● **REQUIREMENTS**
Please lay out every line of the records below as a Markdown table with the columns Row and Line, numbering each row and skipping blank lines.

________

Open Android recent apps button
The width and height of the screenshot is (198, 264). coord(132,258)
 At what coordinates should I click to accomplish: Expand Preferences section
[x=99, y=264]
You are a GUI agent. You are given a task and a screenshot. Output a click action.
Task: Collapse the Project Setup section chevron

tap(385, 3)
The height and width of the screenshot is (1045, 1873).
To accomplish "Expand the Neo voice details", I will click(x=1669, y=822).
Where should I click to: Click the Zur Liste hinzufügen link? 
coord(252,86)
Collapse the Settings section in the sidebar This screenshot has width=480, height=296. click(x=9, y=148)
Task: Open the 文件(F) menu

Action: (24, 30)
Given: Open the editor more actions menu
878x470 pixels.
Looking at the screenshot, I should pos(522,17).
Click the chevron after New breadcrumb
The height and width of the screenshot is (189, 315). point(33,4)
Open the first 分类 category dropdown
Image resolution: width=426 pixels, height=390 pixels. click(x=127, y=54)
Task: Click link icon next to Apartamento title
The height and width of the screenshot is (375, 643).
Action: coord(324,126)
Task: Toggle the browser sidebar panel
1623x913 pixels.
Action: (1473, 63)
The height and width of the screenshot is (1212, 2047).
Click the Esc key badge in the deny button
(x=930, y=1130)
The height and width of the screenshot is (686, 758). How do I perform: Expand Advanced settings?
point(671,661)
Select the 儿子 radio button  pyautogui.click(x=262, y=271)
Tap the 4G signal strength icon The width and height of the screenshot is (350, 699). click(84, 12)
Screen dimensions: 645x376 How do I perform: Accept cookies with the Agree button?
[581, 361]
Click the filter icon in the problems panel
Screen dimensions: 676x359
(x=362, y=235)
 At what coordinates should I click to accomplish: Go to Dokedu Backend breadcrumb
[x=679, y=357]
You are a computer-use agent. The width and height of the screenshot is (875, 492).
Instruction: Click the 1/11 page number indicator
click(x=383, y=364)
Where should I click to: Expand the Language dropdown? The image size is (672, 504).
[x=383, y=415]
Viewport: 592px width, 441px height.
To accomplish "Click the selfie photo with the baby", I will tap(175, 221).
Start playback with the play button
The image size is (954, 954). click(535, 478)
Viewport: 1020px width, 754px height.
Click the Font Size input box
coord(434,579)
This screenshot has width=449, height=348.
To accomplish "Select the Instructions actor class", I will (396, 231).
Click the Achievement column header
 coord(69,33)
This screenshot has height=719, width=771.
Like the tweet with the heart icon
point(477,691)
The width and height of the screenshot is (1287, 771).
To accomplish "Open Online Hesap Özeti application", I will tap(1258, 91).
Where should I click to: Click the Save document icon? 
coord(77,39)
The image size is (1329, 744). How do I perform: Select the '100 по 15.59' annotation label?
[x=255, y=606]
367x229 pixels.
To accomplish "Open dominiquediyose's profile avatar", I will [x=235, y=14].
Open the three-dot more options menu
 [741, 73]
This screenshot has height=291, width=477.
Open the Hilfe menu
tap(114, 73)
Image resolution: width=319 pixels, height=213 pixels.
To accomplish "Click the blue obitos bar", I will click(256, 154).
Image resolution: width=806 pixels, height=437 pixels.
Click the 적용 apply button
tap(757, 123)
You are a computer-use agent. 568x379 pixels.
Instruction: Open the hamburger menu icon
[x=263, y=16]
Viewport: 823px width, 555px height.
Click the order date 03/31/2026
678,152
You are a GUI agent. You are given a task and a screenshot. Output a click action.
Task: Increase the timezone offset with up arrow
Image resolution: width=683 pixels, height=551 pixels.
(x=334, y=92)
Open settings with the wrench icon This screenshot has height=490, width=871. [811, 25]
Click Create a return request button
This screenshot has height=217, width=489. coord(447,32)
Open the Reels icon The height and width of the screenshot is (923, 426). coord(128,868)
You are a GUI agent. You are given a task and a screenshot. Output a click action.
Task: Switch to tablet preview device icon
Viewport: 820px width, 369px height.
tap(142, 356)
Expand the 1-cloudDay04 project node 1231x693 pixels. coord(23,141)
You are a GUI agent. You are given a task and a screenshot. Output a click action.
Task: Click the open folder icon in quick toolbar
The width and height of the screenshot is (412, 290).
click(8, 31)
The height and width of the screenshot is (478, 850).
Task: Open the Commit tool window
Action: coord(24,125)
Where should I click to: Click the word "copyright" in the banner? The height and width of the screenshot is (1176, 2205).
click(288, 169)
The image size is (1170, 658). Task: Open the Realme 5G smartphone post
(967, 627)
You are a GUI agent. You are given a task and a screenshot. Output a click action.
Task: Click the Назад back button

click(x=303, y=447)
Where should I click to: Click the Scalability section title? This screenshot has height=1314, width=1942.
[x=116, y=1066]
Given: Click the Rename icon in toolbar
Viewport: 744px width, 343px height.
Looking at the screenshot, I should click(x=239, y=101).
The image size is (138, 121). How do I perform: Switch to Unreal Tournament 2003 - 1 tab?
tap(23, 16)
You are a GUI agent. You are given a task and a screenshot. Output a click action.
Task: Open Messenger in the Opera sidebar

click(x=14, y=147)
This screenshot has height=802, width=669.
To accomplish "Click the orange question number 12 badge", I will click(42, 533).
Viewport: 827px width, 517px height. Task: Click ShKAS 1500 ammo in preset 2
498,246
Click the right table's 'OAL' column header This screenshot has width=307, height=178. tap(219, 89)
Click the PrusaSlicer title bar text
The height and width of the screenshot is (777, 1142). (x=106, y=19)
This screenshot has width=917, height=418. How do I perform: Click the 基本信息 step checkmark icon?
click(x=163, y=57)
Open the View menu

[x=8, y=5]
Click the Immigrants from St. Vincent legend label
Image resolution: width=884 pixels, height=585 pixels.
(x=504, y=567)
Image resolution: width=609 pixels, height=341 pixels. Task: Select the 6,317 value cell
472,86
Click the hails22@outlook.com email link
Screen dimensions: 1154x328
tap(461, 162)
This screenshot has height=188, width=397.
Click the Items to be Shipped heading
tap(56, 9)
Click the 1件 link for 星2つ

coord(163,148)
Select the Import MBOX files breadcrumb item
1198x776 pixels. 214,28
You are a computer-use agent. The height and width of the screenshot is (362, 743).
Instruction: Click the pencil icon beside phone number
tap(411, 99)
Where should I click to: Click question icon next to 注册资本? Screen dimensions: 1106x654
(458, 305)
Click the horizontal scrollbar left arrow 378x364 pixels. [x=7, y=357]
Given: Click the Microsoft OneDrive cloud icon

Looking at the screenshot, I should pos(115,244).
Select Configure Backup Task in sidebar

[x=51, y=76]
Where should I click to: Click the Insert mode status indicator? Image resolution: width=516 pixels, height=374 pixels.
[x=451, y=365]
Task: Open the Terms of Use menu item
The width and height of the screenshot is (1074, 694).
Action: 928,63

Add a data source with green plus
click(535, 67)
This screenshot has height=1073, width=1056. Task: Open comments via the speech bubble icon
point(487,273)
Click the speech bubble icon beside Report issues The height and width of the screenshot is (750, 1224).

________

● **THE RESPONSE**
| Row | Line |
|---|---|
| 1 | Open Android recent apps button |
| 2 | The width and height of the screenshot is (198, 264). coord(132,258) |
| 3 |  At what coordinates should I click to accomplish: Expand Preferences section |
| 4 | [x=99, y=264] |
| 5 | You are a GUI agent. You are given a task and a screenshot. Output a click action. |
| 6 | Task: Collapse the Project Setup section chevron |
| 7 | tap(385, 3) |
| 8 | The height and width of the screenshot is (1045, 1873). |
| 9 | To accomplish "Expand the Neo voice details", I will click(x=1669, y=822). |
| 10 | Where should I click to: Click the Zur Liste hinzufügen link?  |
| 11 | coord(252,86) |
| 12 | Collapse the Settings section in the sidebar This screenshot has width=480, height=296. click(x=9, y=148) |
| 13 | Task: Open the 文件(F) menu |
| 14 | Action: (24, 30) |
| 15 | Given: Open the editor more actions menu |
| 16 | 878x470 pixels. |
| 17 | Looking at the screenshot, I should pos(522,17). |
| 18 | Click the chevron after New breadcrumb |
| 19 | The height and width of the screenshot is (189, 315). point(33,4) |
| 20 | Open the first 分类 category dropdown |
| 21 | Image resolution: width=426 pixels, height=390 pixels. click(x=127, y=54) |
| 22 | Task: Click link icon next to Apartamento title |
| 23 | The height and width of the screenshot is (375, 643). |
| 24 | Action: coord(324,126) |
| 25 | Task: Toggle the browser sidebar panel |
| 26 | 1623x913 pixels. |
| 27 | Action: (1473, 63) |
| 28 | The height and width of the screenshot is (1212, 2047). |
| 29 | Click the Esc key badge in the deny button |
| 30 | (x=930, y=1130) |
| 31 | The height and width of the screenshot is (686, 758). How do I perform: Expand Advanced settings? |
| 32 | point(671,661) |
| 33 | Select the 儿子 radio button  pyautogui.click(x=262, y=271) |
| 34 | Tap the 4G signal strength icon The width and height of the screenshot is (350, 699). click(84, 12) |
| 35 | Screen dimensions: 645x376 How do I perform: Accept cookies with the Agree button? |
| 36 | [581, 361] |
| 37 | Click the filter icon in the problems panel |
| 38 | Screen dimensions: 676x359 |
| 39 | (x=362, y=235) |
| 40 |  At what coordinates should I click to accomplish: Go to Dokedu Backend breadcrumb |
| 41 | [x=679, y=357] |
| 42 | You are a computer-use agent. The width and height of the screenshot is (875, 492). |
| 43 | Instruction: Click the 1/11 page number indicator |
| 44 | click(x=383, y=364) |
| 45 | Where should I click to: Expand the Language dropdown? The image size is (672, 504). |
| 46 | [x=383, y=415] |
| 47 | Viewport: 592px width, 441px height. |
| 48 | To accomplish "Click the selfie photo with the baby", I will tap(175, 221). |
| 49 | Start playback with the play button |
| 50 | The image size is (954, 954). click(535, 478) |
| 51 | Viewport: 1020px width, 754px height. |
| 52 | Click the Font Size input box |
| 53 | coord(434,579) |
| 54 | This screenshot has width=449, height=348. |
| 55 | To accomplish "Select the Instructions actor class", I will (396, 231). |
| 56 | Click the Achievement column header |
| 57 |  coord(69,33) |
| 58 | This screenshot has height=719, width=771. |
| 59 | Like the tweet with the heart icon |
| 60 | point(477,691) |
| 61 | The width and height of the screenshot is (1287, 771). |
| 62 | To accomplish "Open Online Hesap Özeti application", I will tap(1258, 91). |
| 63 | Where should I click to: Click the Save document icon?  |
| 64 | coord(77,39) |
| 65 | The image size is (1329, 744). How do I perform: Select the '100 по 15.59' annotation label? |
| 66 | [x=255, y=606] |
| 67 | 367x229 pixels. |
| 68 | To accomplish "Open dominiquediyose's profile avatar", I will [x=235, y=14]. |
| 69 | Open the three-dot more options menu |
| 70 |  [741, 73] |
| 71 | This screenshot has height=291, width=477. |
| 72 | Open the Hilfe menu |
| 73 | tap(114, 73) |
| 74 | Image resolution: width=319 pixels, height=213 pixels. |
| 75 | To accomplish "Click the blue obitos bar", I will click(256, 154). |
| 76 | Image resolution: width=806 pixels, height=437 pixels. |
| 77 | Click the 적용 apply button |
| 78 | tap(757, 123) |
| 79 | You are a computer-use agent. 568x379 pixels. |
| 80 | Instruction: Open the hamburger menu icon |
| 81 | [x=263, y=16] |
| 82 | Viewport: 823px width, 555px height. |
| 83 | Click the order date 03/31/2026 |
| 84 | 678,152 |
| 85 | You are a GUI agent. You are given a task and a screenshot. Output a click action. |
| 86 | Task: Increase the timezone offset with up arrow |
| 87 | Image resolution: width=683 pixels, height=551 pixels. |
| 88 | (x=334, y=92) |
| 89 | Open settings with the wrench icon This screenshot has height=490, width=871. [811, 25] |
| 90 | Click Create a return request button |
| 91 | This screenshot has height=217, width=489. coord(447,32) |
| 92 | Open the Reels icon The height and width of the screenshot is (923, 426). coord(128,868) |
| 93 | You are a GUI agent. You are given a task and a screenshot. Output a click action. |
| 94 | Task: Switch to tablet preview device icon |
| 95 | Viewport: 820px width, 369px height. |
| 96 | tap(142, 356) |
| 97 | Expand the 1-cloudDay04 project node 1231x693 pixels. coord(23,141) |
| 98 | You are a GUI agent. You are given a task and a screenshot. Output a click action. |
| 99 | Task: Click the open folder icon in quick toolbar |
| 100 | The width and height of the screenshot is (412, 290). |
| 101 | click(8, 31) |
| 102 | The height and width of the screenshot is (478, 850). |
| 103 | Task: Open the Commit tool window |
| 104 | Action: coord(24,125) |
| 105 | Where should I click to: Click the word "copyright" in the banner? The height and width of the screenshot is (1176, 2205). |
| 106 | click(288, 169) |
| 107 | The image size is (1170, 658). Task: Open the Realme 5G smartphone post |
| 108 | (967, 627) |
| 109 | You are a GUI agent. You are given a task and a screenshot. Output a click action. |
| 110 | Task: Click the Назад back button |
| 111 | click(x=303, y=447) |
| 112 | Where should I click to: Click the Scalability section title? This screenshot has height=1314, width=1942. |
| 113 | [x=116, y=1066] |
| 114 | Given: Click the Rename icon in toolbar |
| 115 | Viewport: 744px width, 343px height. |
| 116 | Looking at the screenshot, I should click(x=239, y=101). |
| 117 | The image size is (138, 121). How do I perform: Switch to Unreal Tournament 2003 - 1 tab? |
| 118 | tap(23, 16) |
| 119 | You are a GUI agent. You are given a task and a screenshot. Output a click action. |
| 120 | Task: Open Messenger in the Opera sidebar |
| 121 | click(x=14, y=147) |
| 122 | This screenshot has height=802, width=669. |
| 123 | To accomplish "Click the orange question number 12 badge", I will click(42, 533). |
| 124 | Viewport: 827px width, 517px height. Task: Click ShKAS 1500 ammo in preset 2 |
| 125 | 498,246 |
| 126 | Click the right table's 'OAL' column header This screenshot has width=307, height=178. tap(219, 89) |
| 127 | Click the PrusaSlicer title bar text |
| 128 | The height and width of the screenshot is (777, 1142). (x=106, y=19) |
| 129 | This screenshot has width=917, height=418. How do I perform: Click the 基本信息 step checkmark icon? |
| 130 | click(x=163, y=57) |
| 131 | Open the View menu |
| 132 | [x=8, y=5] |
| 133 | Click the Immigrants from St. Vincent legend label |
| 134 | Image resolution: width=884 pixels, height=585 pixels. |
| 135 | (x=504, y=567) |
| 136 | Image resolution: width=609 pixels, height=341 pixels. Task: Select the 6,317 value cell |
| 137 | 472,86 |
| 138 | Click the hails22@outlook.com email link |
| 139 | Screen dimensions: 1154x328 |
| 140 | tap(461, 162) |
| 141 | This screenshot has height=188, width=397. |
| 142 | Click the Items to be Shipped heading |
| 143 | tap(56, 9) |
| 144 | Click the 1件 link for 星2つ |
| 145 | coord(163,148) |
| 146 | Select the Import MBOX files breadcrumb item |
| 147 | 1198x776 pixels. 214,28 |
| 148 | You are a computer-use agent. The height and width of the screenshot is (362, 743). |
| 149 | Instruction: Click the pencil icon beside phone number |
| 150 | tap(411, 99) |
| 151 | Where should I click to: Click question icon next to 注册资本? Screen dimensions: 1106x654 |
| 152 | (458, 305) |
| 153 | Click the horizontal scrollbar left arrow 378x364 pixels. [x=7, y=357] |
| 154 | Given: Click the Microsoft OneDrive cloud icon |
| 155 | Looking at the screenshot, I should pos(115,244). |
| 156 | Select Configure Backup Task in sidebar |
| 157 | [x=51, y=76] |
| 158 | Where should I click to: Click the Insert mode status indicator? Image resolution: width=516 pixels, height=374 pixels. |
| 159 | [x=451, y=365] |
| 160 | Task: Open the Terms of Use menu item |
| 161 | The width and height of the screenshot is (1074, 694). |
| 162 | Action: 928,63 |
| 163 | Add a data source with green plus |
| 164 | click(535, 67) |
| 165 | This screenshot has height=1073, width=1056. Task: Open comments via the speech bubble icon |
| 166 | point(487,273) |
| 167 | Click the speech bubble icon beside Report issues The height and width of the screenshot is (750, 1224). |